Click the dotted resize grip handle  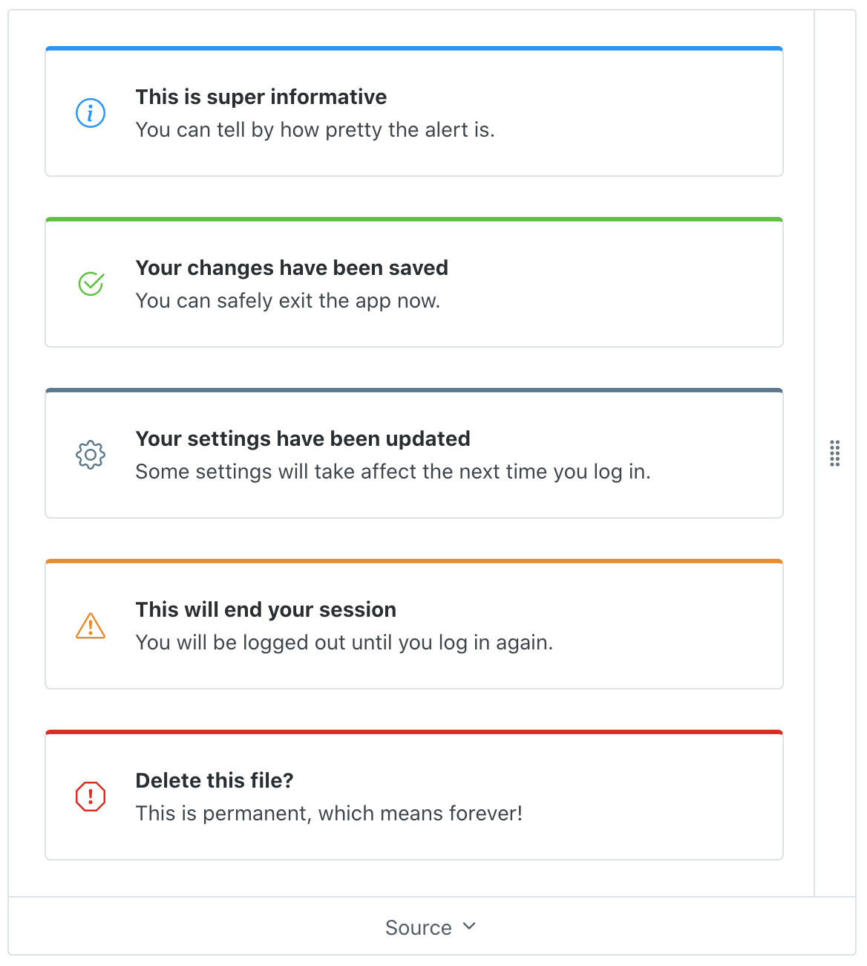(x=835, y=453)
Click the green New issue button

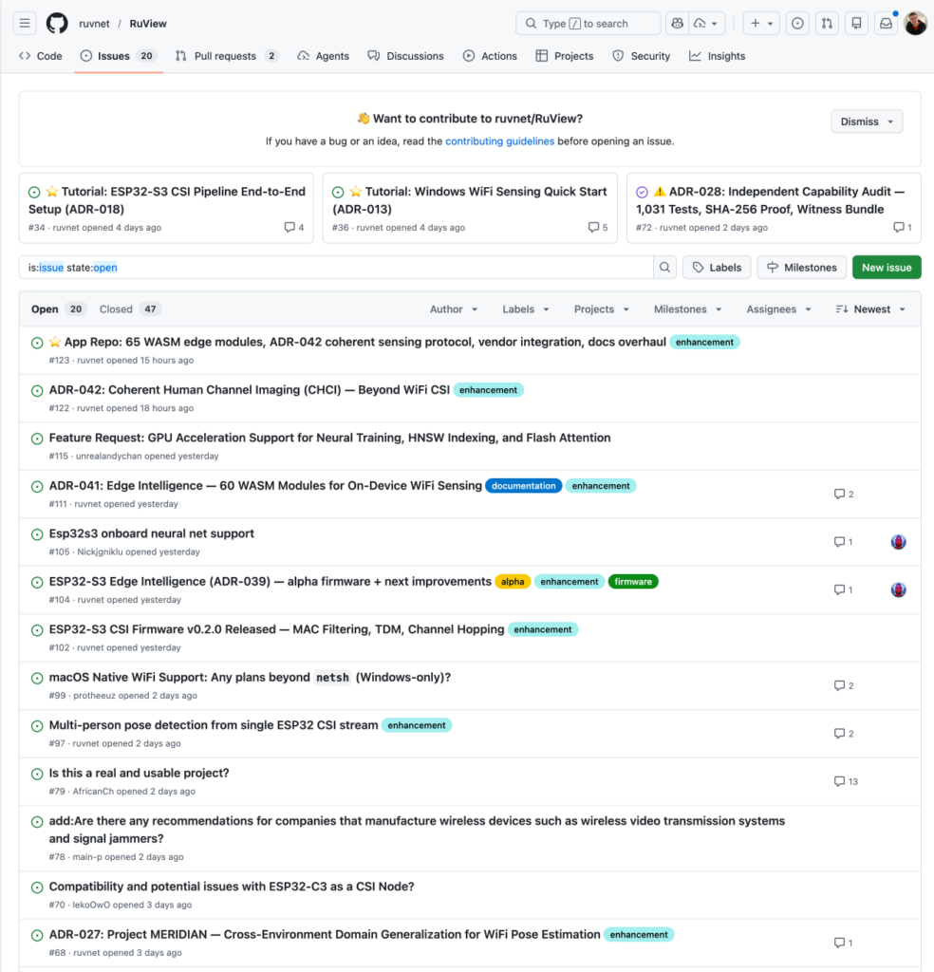[886, 268]
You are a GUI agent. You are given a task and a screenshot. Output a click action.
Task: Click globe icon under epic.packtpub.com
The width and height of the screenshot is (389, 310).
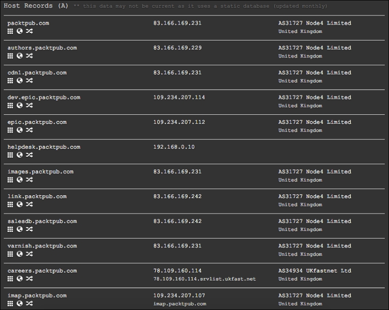[20, 130]
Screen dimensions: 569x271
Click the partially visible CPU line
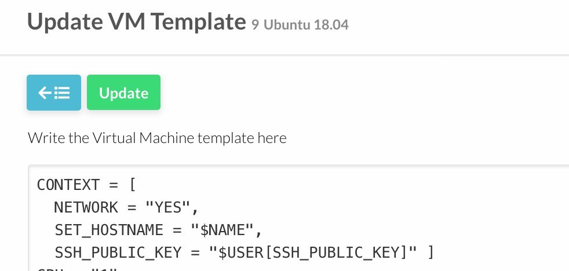(77, 269)
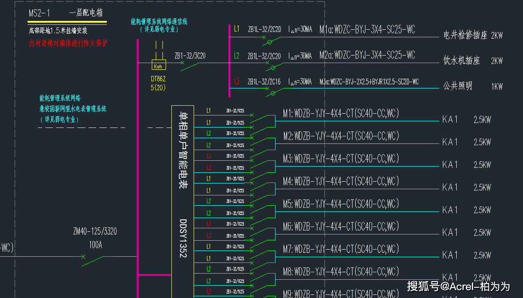Click the DT862 meter model label
Image resolution: width=523 pixels, height=298 pixels.
(x=158, y=79)
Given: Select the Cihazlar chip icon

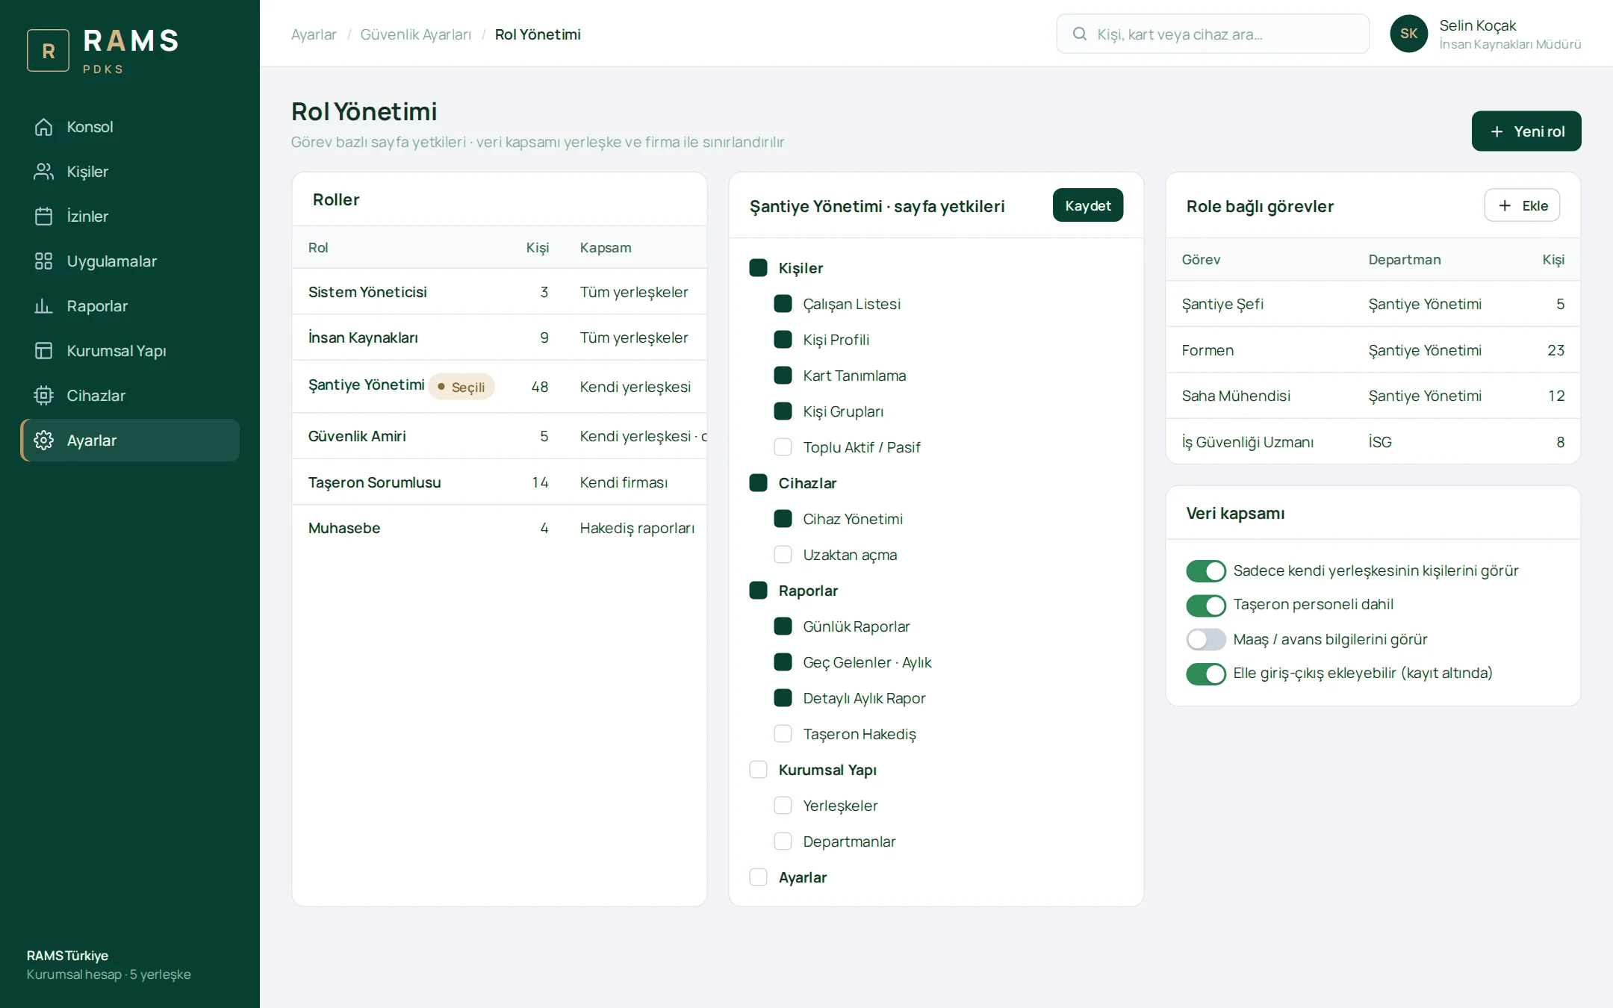Looking at the screenshot, I should tap(44, 396).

________________________

▸ DIRECTIONS: Copy the rows word for word, beginning at the line that contains "Screen dimensions: 569x271" and continuing through the last of the rows. Leave out the pictures.

▸ RESULT OF THIS EXERCISE:
Screen dimensions: 569x271
Click the partially visible CPU line
(77, 269)
Click the DT862 meter model label
Image resolution: width=523 pixels, height=298 pixels.
(x=158, y=79)
Given: Select the Cihazlar chip icon

Looking at the screenshot, I should tap(44, 396).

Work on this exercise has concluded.